Camille Emaille is a French percussionist born in 1993 in Nice. She studied at the Musik-Akademie of Basel (Switzerland) with Christian Dierstein on contemporary music and with Fred Frith on free improvisation where she got a Bachelor Degree in percussion with Excellence in 2018. In 2016 she was a guest scholar at Mills College and studied there with William Winant, Fred Frith and Roscoe Mitchell. In 2017 she released her first solo album on the portugese label Creatives Sources Recordings. She considers music a part of everything, part of everyday life. That’s why she began to improvise, to feel music more as a flux, as something which is already here, something that we (the musician and the audience) just jump into… She works with many artists from varying fields, such as video, muppet theatre, shadow theater with the show Fontanalbe and plays in the musical projects Oxke Fixu (duo with clarinet),  Ghoast (duo with american saxophonist Tom Weeks), ESCARGOT (her quintet with Timothée Quost on trumpet, Xavière Fertin on clarinet, Louis Frères on e-bass and Tom Malmendier on drums). She used to organize and play in « wild » events, happenings that took place in unusual locations such as closed tunnels, abandoned hospitals, highway bridges, old synagogues (festival Myosotis); events where people go without any knowledge of what will transpire…

Masahiko Satoh

Masahiko Satoh (佐藤 允彦 Satō Masahiko, born 6 October 1941) is a Japanese jazz pianist, composer and arranger.

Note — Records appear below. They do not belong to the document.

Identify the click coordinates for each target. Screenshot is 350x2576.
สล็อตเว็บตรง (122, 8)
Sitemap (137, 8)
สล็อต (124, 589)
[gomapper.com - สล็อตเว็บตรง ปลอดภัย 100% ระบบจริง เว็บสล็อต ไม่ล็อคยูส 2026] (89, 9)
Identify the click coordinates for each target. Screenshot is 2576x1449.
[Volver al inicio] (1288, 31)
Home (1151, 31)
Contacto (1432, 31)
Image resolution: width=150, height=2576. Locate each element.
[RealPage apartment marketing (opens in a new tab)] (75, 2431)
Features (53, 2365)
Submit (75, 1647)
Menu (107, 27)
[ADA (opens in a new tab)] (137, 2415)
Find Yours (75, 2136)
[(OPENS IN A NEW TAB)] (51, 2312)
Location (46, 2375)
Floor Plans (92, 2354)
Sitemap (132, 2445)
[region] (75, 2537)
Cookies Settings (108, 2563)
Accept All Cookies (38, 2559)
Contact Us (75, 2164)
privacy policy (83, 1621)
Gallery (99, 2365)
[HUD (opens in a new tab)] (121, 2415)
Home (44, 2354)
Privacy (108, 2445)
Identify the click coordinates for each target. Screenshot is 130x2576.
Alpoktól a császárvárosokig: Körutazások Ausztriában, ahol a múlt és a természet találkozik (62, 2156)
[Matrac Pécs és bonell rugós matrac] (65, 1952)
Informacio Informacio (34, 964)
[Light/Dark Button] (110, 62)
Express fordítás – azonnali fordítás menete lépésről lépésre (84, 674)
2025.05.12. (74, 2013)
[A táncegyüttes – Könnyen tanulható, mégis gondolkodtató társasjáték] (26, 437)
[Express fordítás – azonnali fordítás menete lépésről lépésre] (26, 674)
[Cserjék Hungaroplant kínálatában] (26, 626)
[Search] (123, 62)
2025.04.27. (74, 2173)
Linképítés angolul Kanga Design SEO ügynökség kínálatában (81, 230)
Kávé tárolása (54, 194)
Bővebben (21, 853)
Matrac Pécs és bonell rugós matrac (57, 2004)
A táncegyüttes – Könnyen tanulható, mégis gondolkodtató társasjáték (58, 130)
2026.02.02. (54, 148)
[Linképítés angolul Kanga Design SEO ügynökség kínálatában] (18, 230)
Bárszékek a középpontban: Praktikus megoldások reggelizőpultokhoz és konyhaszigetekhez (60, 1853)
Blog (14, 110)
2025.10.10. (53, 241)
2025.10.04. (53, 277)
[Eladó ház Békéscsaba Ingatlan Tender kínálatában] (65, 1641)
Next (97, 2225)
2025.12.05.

At the age of 26, Satoh moved to the United States to study at the Berklee College of Music. He stayed for two years, during which he read about composing and arranging. He earned money working in a food shop and playing the piano in a hotel. In 1968 he wrote the music for, and conducted, a series of pieces that were combined with dance and performed in New York. After returning to Japan, he recorded Palladium, his first album as leader, and appeared on a Helen Merrill album.

In his early career in the late 1960s and early 1970s, Satoh played in a free, percussive style. Satoh played at the 1971 Berlin Jazz Festival as part of a trio; he used a then-unusual ring modulator to alter the sound. Also in the early 1970s, he recorded with Attila Zoller, Karl Berger, and Albert Mangelsdorff. He wrote the psychedelic music for the 1973 anime film Belladonna of Sadness...[more]

Takeo Moriyama

Takeo Moriyama (森山 威男 Moriyama Takeo, born January 27, 1945 in Katsunuma (present Kōshū) in Yamanashi Prefecture) is a Japanese jazz drummer.

Moriyama played piano as a child before switching to drums in his late teens. He then attended the Tokyo University of the Arts, taking a degree in percussion performance. He joined Yosuke Yamashita's small group in 1967, and went on several international tours with the group until leaving it in 1975. He moved to Nagoya in 1977 and began leading his own groups. In addition to Yamashita he has performed or recorded with Aki Takase, Akira Miyazawa, Fumio Itabashi, Masahiko Satoh, Peter Brötzmann, Nobuyoshi Ino, Takehiro Honda, and Manfred Schoof.